Recensire I fondamenti matematici della meccanica quantistica (Mathematische Grundlagen der Quantenmechanik, 1932) di John von Neumann significa analizzare l’opera che ha trasformato una serie di intuizioni fisiche brillanti, ma frammentate, in una struttura assiomatica rigorosa.
Prima di Von Neumann, la meccanica quantistica era divisa tra la “meccanica delle matrici” di Heisenberg e la “meccanica ondulatoria” di Schrödinger. Sembravano due lingue diverse. Il fatto storico compiuto da Von Neumann fu dimostrare che queste due teorie erano matematicamente equivalenti. Egli identificò lo Spazio di Hilbert (uno spazio vettoriale a infinite dimensioni, completo e dotato di prodotto scalare) come il “terreno di gioco” unico in cui si muovono gli stati quantistici.
Von Neumann applica alla fisica il rigore del programma di Hilbert. Il suo “filtro” è la logica formale portata ai limiti estremi. Gli osservabili fisici (posizione, momento, energia) non sono più solo numeri, ma operatori auto-aggiunti che agiscono nello spazio di Hilbert. È qui che Von Neumann introduce uno dei concetti più dibattuti della filosofia della scienza: il collasso della funzione d’onda.
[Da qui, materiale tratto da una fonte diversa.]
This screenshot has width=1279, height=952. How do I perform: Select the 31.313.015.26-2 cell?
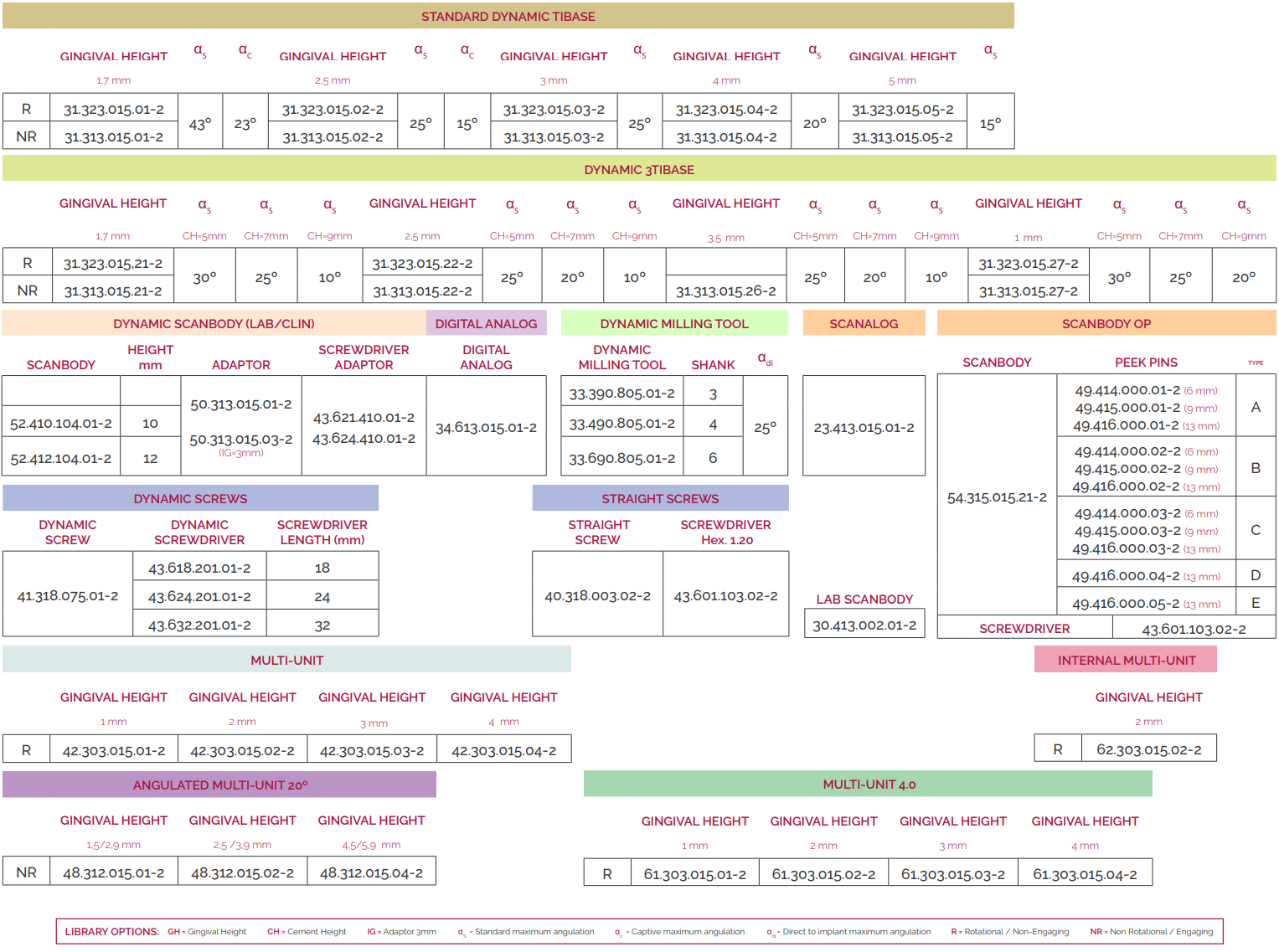tap(725, 291)
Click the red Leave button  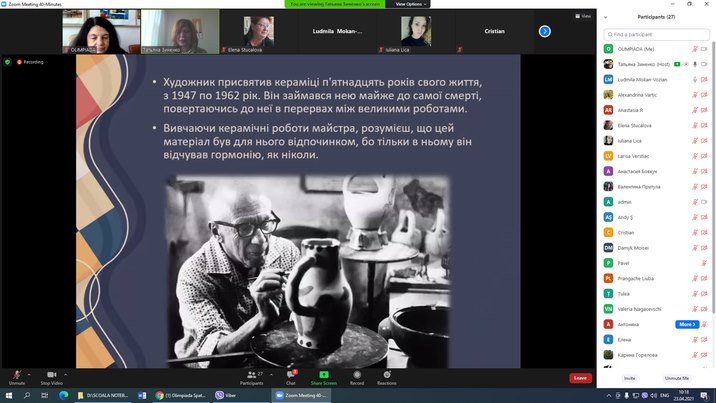click(x=580, y=378)
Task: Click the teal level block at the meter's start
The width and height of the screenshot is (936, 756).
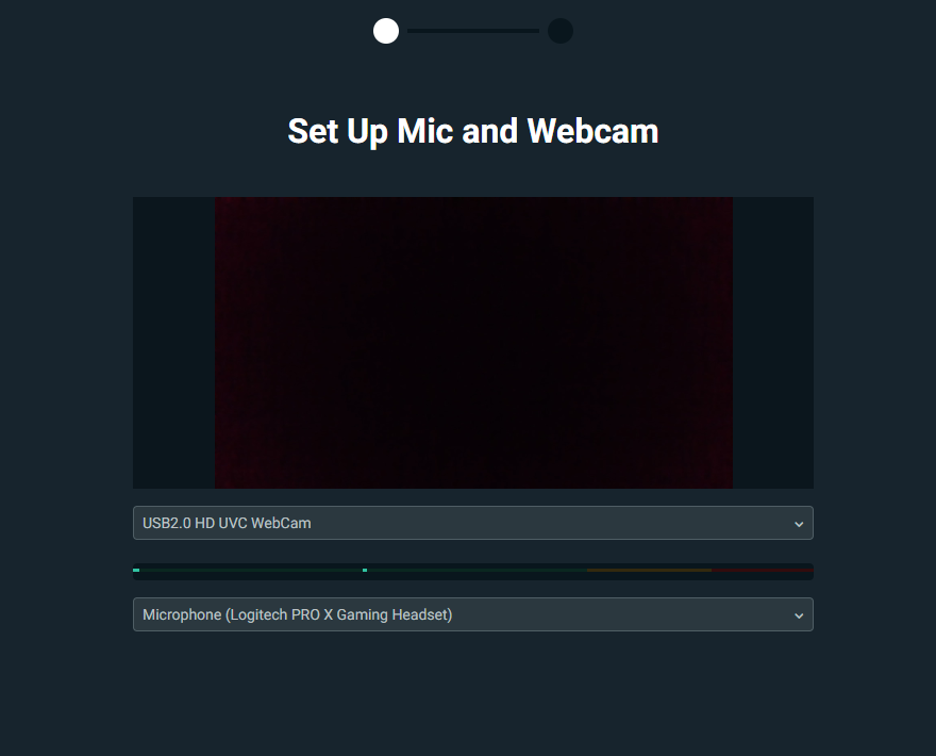Action: point(136,570)
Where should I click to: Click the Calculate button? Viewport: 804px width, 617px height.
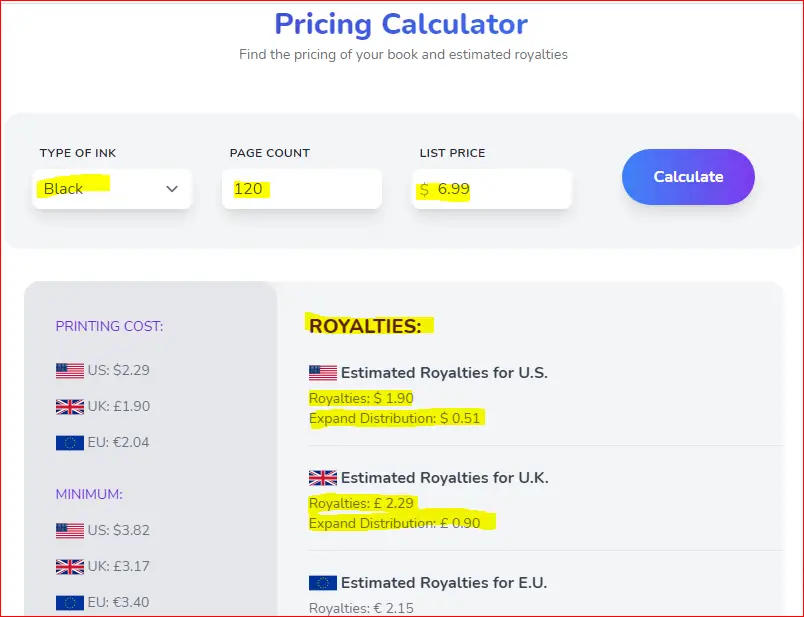pos(688,177)
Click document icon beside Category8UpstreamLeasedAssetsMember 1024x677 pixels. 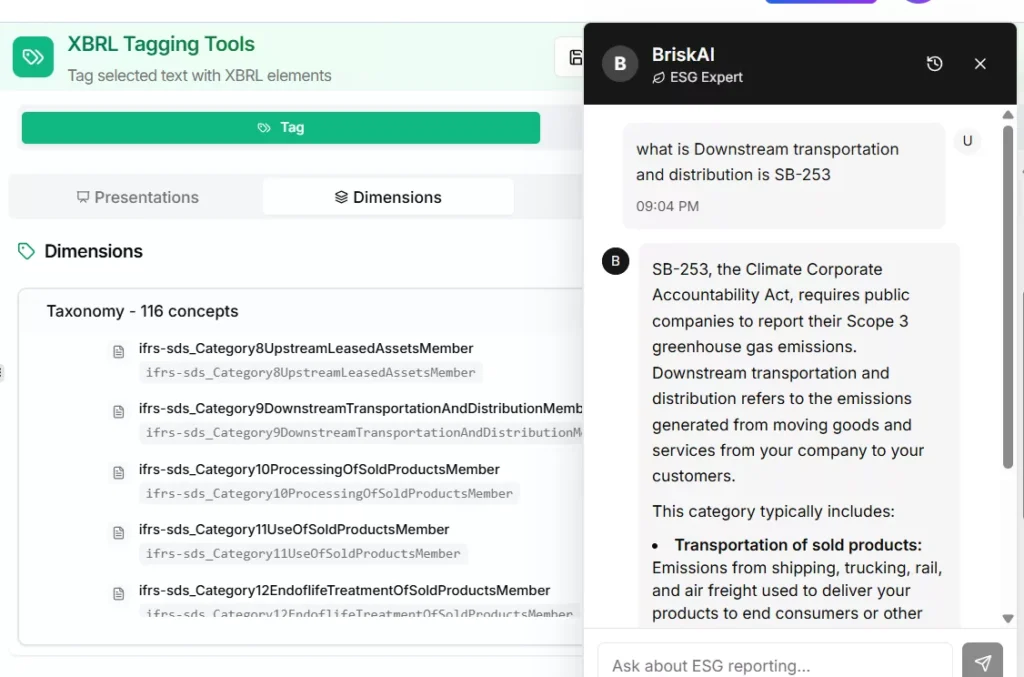tap(119, 351)
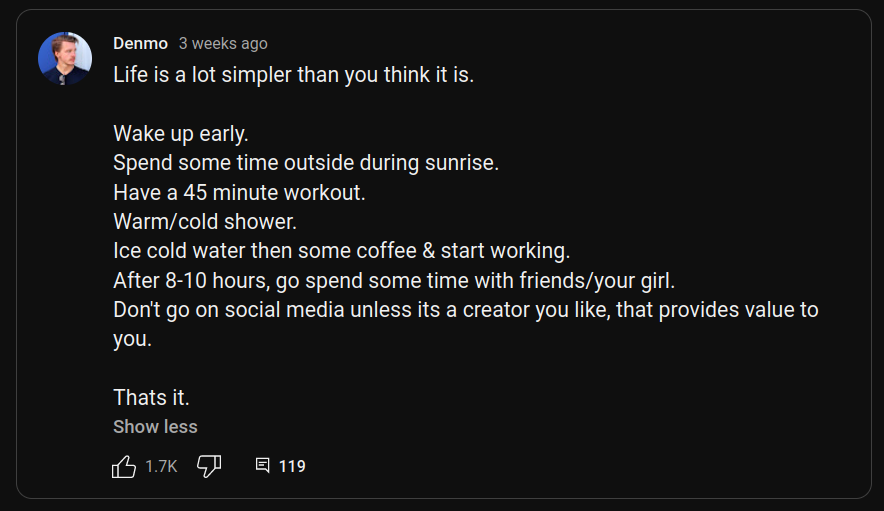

Egli distingue tra l’evoluzione deterministica dell’equazione di Schrödinger e l’atto discontinuo della misura. Il libro affronta il problema di “dove” avvenga la misura. Se lo strumento di misura è fatto di atomi, deve seguire le leggi quantistiche. Quindi serve un altro strumento per misurare il primo, e così via. Von Neumann suggerisce (aprendo la porta a interpretazioni quasi mistiche) che la catena si spezzi solo quando interviene la coscienza dell’osservatore.
Il giudizio su quest’opera non può limitarsi alla fisica; essa è una pietra miliare dell’epistemologia del Novecento. Von Neumann ha “pulito” la teoria quantistica dalle ambiguità linguistiche dei padri fondatori (come Bohr), rendendola una struttura logica inattaccabile. Senza questo libro, non avremmo l’informatica quantistica né i moderni teoremi sulla non-località. Paradossalmente, proprio il suo rigore ha messo a nudo il problema più grande: se la matematica è perfetta, la transizione dal mondo microscopico (quantistico) a quello macroscopico (classico) resta un “salto” logico che ancora oggi tormenta i fisici. Citando Heidegger, Von Neumann rappresenta l’apice del pensiero calcolante. Egli riduce l’essenza della realtà a un apparato matematico (un Gestell logico). Per Von Neumann, la natura è “svelata” solo quando è tradotta in operatori e autovalori.
In un’epoca di AI e algoritmi, il testo di Von Neumann ci ricorda che la realtà non è fatta di “cose”, ma di relazioni e probabilità.